INSTRUCCIONES DE TRABAJO:
**1.** Responde estas preguntas con lo que dice el extracto de página:
(a) Además de acoger a una mujer en sus brazos, ¿dónde debe acogerla un hombre?
(b) ¿Cuál es el signo de que Cristo nos ama?
(c) ¿Para qué habían sido colocados Adán y Eva en el Edén?
**2.** Devuelve sin cambios el tramo de los registros que empieza en la línea que contiene "Open the Export menu" y termina en la línea que contiene "click(x=34, y=194)", ambas incluidas.

EXTRACTO DE PÁGINA:
- - - -
El hombre libre aquí no es el soltero, sino el marido de una mujer,
liberado de su individualismo y de su esterilidad. Y la mujer está colocada
en medio, entre la casa y los bueyes para arar. Feministas y románticos
podrían indignarse. Y sin embargo Hesíodo expresa perfectamente lo que está
implicado en la relación hombre – mujer como ecología primordial. Un hombre
no acoge a una mujer sólo en sus brazos, debe acogerla en una casa. Y con
ella, debe ser capaz de garantizar la subsistencia para ellos dos, para sus
hijos y para los padres ancianos, gracias al buey de labor, es decir a
través de la agricultura, la ganadería y la artesanía menor, porque el amor
plantea inmediatamente la pregunta por los alimentos, los vestidos, y dónde
habitar: acostarse con alguien presupone poderlo hacer en algún sitio, y
amar al otro es sin duda tener sentimientos fuertes y apasionados, pero
exige también en forma muy elemental tener con qué vestirlo y nutrirlo.
También el amor divino implica esta elementalidad: el signo de que Cristo
nos ama es que también se da a nosotros como Pan.

Es terrible ver jóvenes que se aman y que, bruscamente, porque el
romanticismo no les ha preparado para ello, descubren que su amor implica
toda una economía. Ciertamente perciben esto como una caída. Pero la caída
originaria supuso, al contrario, convertirse en una pareja sin economía:
para Adán y Eva, la caída supuso la pérdida de aquel Edén en el cual habían
sido colocados para cultivar la tierra y guardarla (Gn 2, 5 y 15). Su
matrimonio implicaba un jardín. La vida doméstica no se limitaba al salón y
al comedor. Exigía un campo.
- - - -
DATOS PROPORCIONADOS:

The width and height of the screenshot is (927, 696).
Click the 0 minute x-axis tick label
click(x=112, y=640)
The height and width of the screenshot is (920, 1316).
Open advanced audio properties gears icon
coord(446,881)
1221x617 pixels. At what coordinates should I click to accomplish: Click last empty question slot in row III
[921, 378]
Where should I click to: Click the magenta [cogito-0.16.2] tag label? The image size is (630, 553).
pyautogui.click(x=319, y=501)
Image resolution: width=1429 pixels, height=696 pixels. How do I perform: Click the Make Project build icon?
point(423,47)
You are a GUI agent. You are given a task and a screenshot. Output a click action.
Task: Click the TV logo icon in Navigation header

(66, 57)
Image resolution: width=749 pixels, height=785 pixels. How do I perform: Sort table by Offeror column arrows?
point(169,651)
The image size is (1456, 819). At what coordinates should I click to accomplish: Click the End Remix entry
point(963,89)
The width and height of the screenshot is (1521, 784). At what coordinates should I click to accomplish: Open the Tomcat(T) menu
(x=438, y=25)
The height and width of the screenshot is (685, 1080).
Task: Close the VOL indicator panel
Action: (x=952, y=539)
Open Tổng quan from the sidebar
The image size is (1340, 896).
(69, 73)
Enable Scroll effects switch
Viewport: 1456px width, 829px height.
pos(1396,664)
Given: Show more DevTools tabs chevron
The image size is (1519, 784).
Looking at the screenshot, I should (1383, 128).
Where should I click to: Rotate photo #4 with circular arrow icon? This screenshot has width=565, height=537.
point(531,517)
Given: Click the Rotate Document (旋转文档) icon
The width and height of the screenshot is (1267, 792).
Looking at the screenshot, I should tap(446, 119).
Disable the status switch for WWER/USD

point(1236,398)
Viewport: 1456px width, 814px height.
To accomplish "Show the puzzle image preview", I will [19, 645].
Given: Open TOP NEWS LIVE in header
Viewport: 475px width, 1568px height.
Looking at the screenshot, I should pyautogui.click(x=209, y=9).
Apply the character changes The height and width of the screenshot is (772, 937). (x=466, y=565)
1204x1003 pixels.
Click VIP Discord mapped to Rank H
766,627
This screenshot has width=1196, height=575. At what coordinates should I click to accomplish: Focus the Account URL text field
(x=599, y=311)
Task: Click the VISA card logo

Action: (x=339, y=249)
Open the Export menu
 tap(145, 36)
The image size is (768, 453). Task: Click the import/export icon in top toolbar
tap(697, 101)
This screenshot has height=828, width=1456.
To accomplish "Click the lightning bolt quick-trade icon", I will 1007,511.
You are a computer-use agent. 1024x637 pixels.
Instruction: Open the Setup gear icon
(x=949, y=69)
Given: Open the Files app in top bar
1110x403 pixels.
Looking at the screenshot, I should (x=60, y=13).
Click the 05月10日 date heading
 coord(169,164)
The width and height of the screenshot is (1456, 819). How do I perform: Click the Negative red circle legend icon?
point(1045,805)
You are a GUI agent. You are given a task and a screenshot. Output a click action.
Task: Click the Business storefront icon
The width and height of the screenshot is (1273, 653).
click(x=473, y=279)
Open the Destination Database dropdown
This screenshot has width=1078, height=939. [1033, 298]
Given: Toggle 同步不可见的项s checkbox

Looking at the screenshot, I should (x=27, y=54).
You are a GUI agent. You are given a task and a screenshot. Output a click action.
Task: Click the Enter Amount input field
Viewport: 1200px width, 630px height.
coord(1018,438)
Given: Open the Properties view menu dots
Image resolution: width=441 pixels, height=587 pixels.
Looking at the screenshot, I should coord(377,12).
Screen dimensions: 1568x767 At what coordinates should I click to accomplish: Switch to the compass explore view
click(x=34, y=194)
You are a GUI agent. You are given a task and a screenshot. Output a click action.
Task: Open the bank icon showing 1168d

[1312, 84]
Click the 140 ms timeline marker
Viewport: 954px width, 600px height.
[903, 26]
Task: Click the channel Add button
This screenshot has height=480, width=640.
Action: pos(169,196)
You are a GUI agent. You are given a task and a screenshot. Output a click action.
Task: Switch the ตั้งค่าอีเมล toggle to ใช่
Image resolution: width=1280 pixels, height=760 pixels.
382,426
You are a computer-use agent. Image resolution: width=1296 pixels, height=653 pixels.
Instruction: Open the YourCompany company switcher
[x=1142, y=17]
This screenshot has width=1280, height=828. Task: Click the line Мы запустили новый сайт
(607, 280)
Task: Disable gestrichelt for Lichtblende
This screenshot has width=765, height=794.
- - - -
RESULTADOS ESPERADOS:
**1.**
(a) En una casa.
(b) Que también se da a nosotros como Pan.
(c) Para cultivar la tierra y guardarla.

**2.**
Open the Export menu
 tap(145, 36)
The image size is (768, 453). Task: Click the import/export icon in top toolbar
tap(697, 101)
This screenshot has height=828, width=1456.
To accomplish "Click the lightning bolt quick-trade icon", I will 1007,511.
You are a computer-use agent. 1024x637 pixels.
Instruction: Open the Setup gear icon
(x=949, y=69)
Given: Open the Files app in top bar
1110x403 pixels.
Looking at the screenshot, I should (x=60, y=13).
Click the 05月10日 date heading
 coord(169,164)
The width and height of the screenshot is (1456, 819). How do I perform: Click the Negative red circle legend icon?
point(1045,805)
You are a GUI agent. You are given a task and a screenshot. Output a click action.
Task: Click the Business storefront icon
The width and height of the screenshot is (1273, 653).
click(x=473, y=279)
Open the Destination Database dropdown
This screenshot has width=1078, height=939. [1033, 298]
Given: Toggle 同步不可见的项s checkbox

Looking at the screenshot, I should (x=27, y=54).
You are a GUI agent. You are given a task and a screenshot. Output a click action.
Task: Click the Enter Amount input field
Viewport: 1200px width, 630px height.
coord(1018,438)
Given: Open the Properties view menu dots
Image resolution: width=441 pixels, height=587 pixels.
Looking at the screenshot, I should coord(377,12).
Screen dimensions: 1568x767 At what coordinates should I click to accomplish: Switch to the compass explore view
click(x=34, y=194)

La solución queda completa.